As the noble Lord, Lord Rosser, said, my noble friend Lord Henley dealt with this at the Committee stage. We are committed to ensuring that the National Crime Agency will be open and transparent to the public which it has been created to protect. That commitment is clearly set out in Clause 6. The intention is that this organisation will be fundamentally more public-facing than its predecessor organisations and open in its relationships with the public, partners, the media and, of course, Parliament. Indeed, in the framework document, under the second bullet point in item 10, noble Lords will note a duty to publish information in accordance with publication arrangements that will be set out in a future annexe. It is really designed to indicate in the framework document itself the importance that the Government attach to this. We want the public to be able to access as wide a range of information about the NCA as possible provided it does not compromise in any way the NCA’s effectiveness in fighting crime. We expect that this will include information on what the NCA is doing to tackle serious and organised crime, what it is spending and how well it is doing—so performance indicators as well.
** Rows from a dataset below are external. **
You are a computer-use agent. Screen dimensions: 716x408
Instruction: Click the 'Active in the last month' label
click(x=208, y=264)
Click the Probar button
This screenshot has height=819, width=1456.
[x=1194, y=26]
I want to reassure noble Lords that the decision to exempt the NCA from the FOI Act was not taken lightly. We considered this carefully, having particular regard to the fact that some of the precursor functions transferring from the NCA have been undertaken by bodies that are currently subject to the FOI Act. That has been pointed out by both noble Lords. The agency’s largest precursor, the Serious Organised Crime Agency, including CEOP, has not been subject to the FOI Act since its inception. However, we have analysed the FOI requests made to other precursor bodies, such as the NPIA, and we are confident that the agency can balance being FOI-exempt with proactive publication to ensure that there is no loss of public transparency as a result of the approach being taken in the Bill.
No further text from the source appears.